Raft: In Search of an Understandable Consensus Algorithm - Stanford, 2014

  • [Paper] as it appears in ATC’14 [Mirror]
  • [Extended Paper] with notes on implementation
  • [ATC’14] [Video]
  • [Notes] by MIT’s Distributed Systems Reading Group with some interesting thoughts
  • Here is a great visualization / tutorial on the basics of Raft
  • The goal of Raft is to easy to understand (or at least easier than Paxos)
    • I did find it to be pretty easy to understand
  • They note that replicated state machines are implemented with a replicated log
  • Raft is based around a replicated log with leader election
  • Leader election is controlled by the epoch (they call it term) and the log length.

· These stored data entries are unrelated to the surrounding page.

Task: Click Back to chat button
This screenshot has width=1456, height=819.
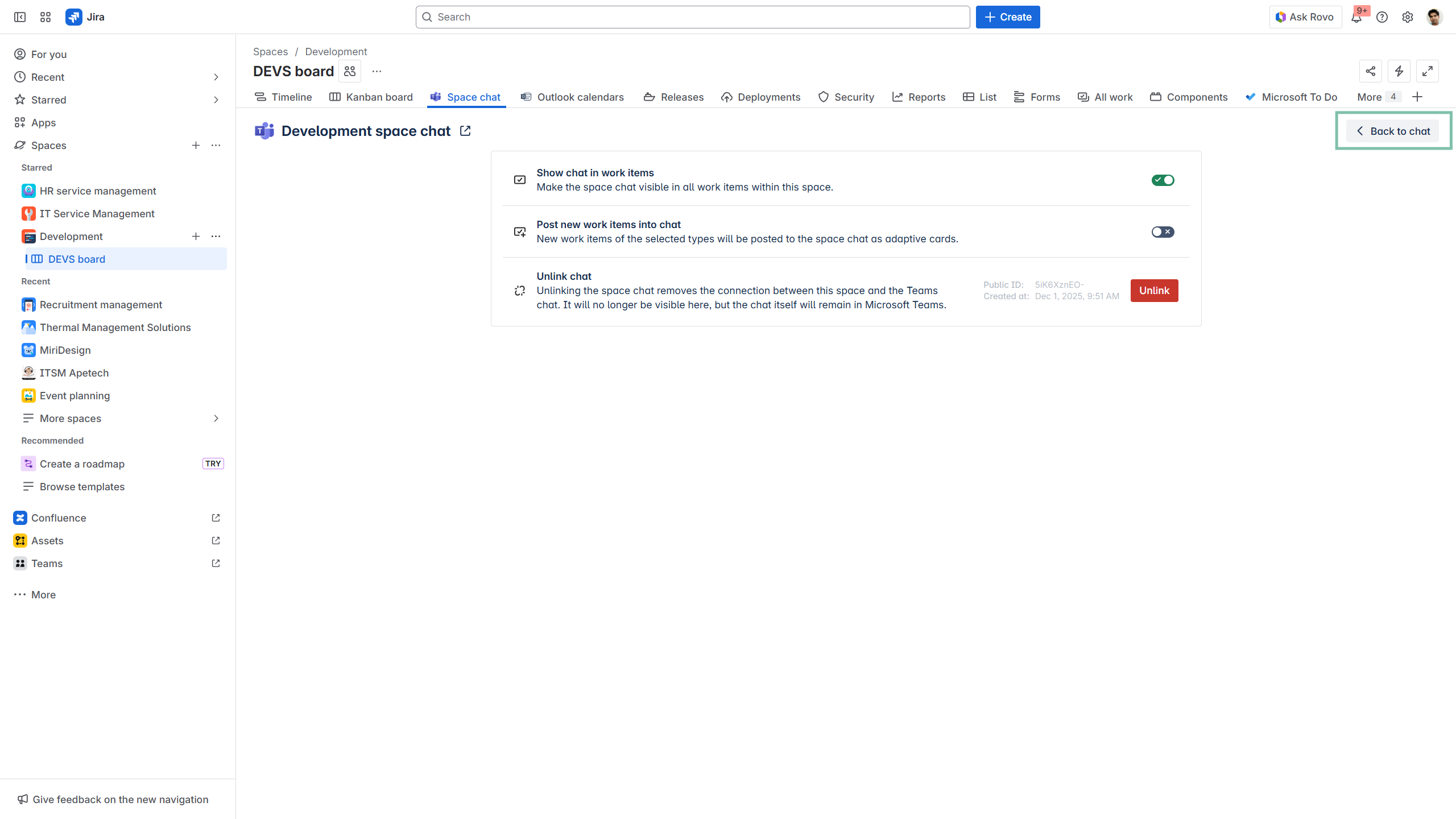Action: coord(1393,131)
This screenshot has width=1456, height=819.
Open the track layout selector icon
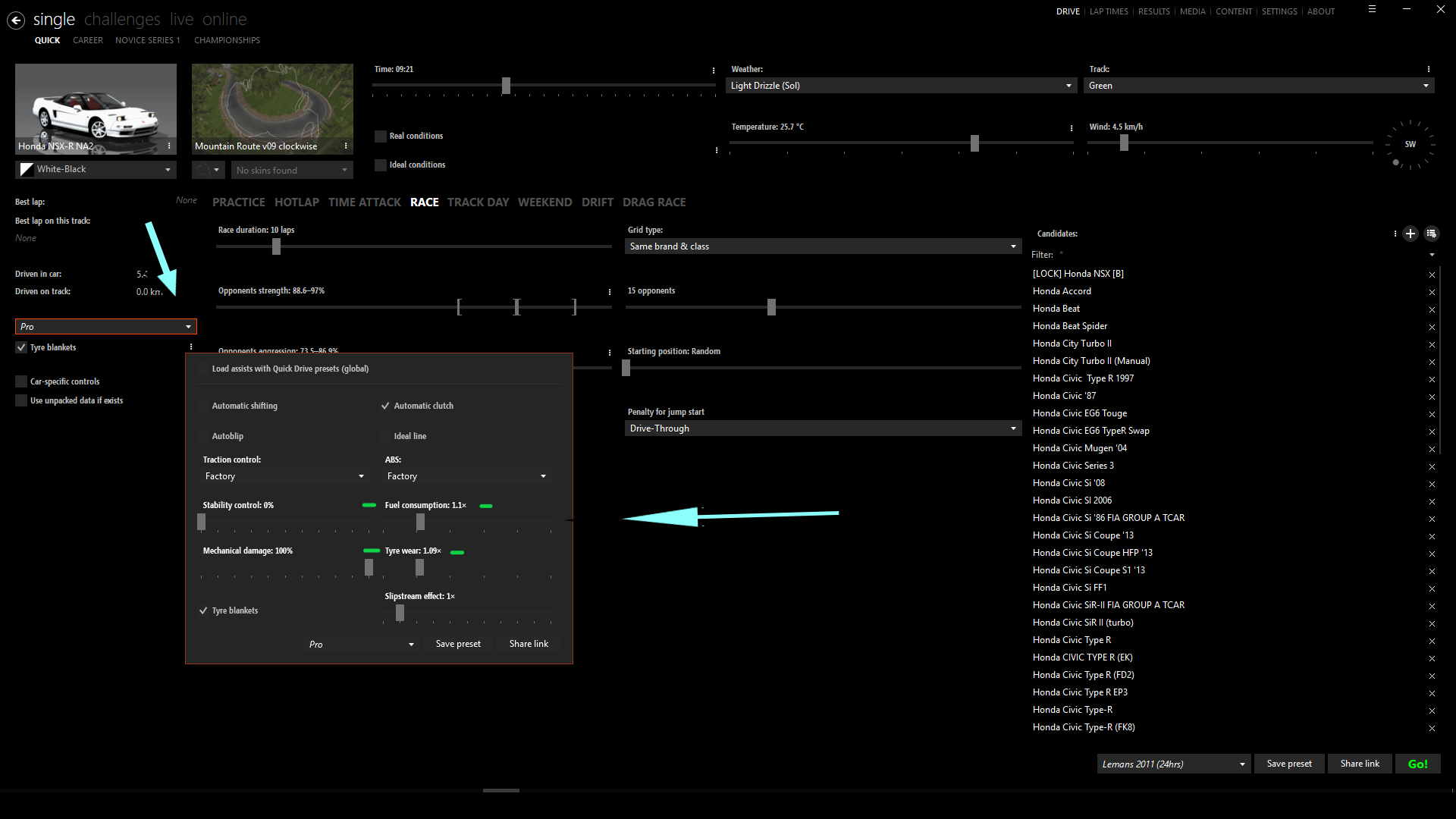[x=207, y=170]
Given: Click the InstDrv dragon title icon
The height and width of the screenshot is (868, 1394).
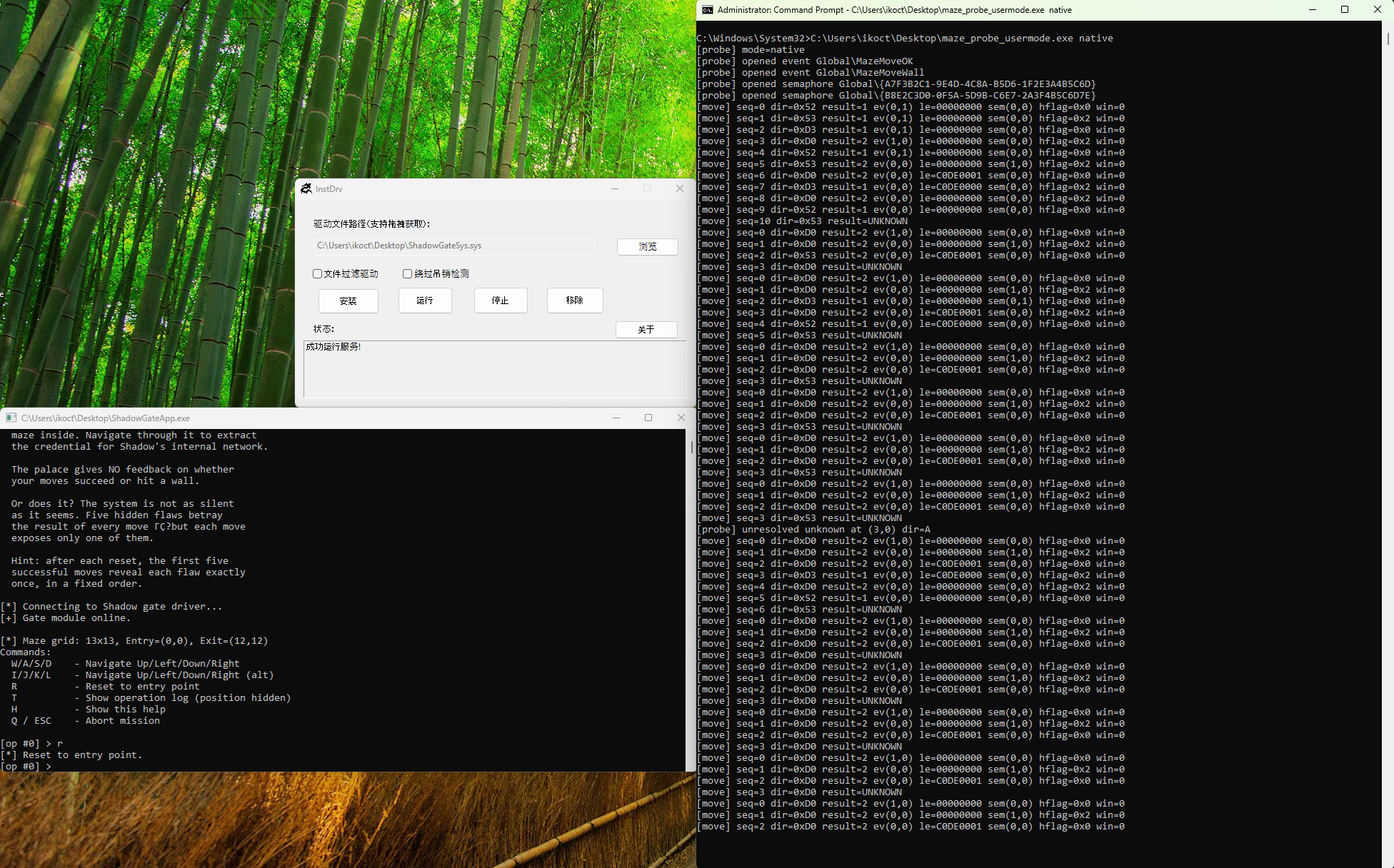Looking at the screenshot, I should [x=306, y=188].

  • Each server votes for no more than one candidate per epoch (term)
  • Split votes are mitigated using a randomized timeout to start an election
    • i.e. the duration a member waits before assuming the leader is unavailable is randomly chosen
    • if a split vote does occur than the participants wait for their individual (re-randomzied) timeouts
    • there is no increasing back-off as in TCP
  • Notes from MIT’s DSRG:
    • One of the members wrote an implementation and said it “just worked”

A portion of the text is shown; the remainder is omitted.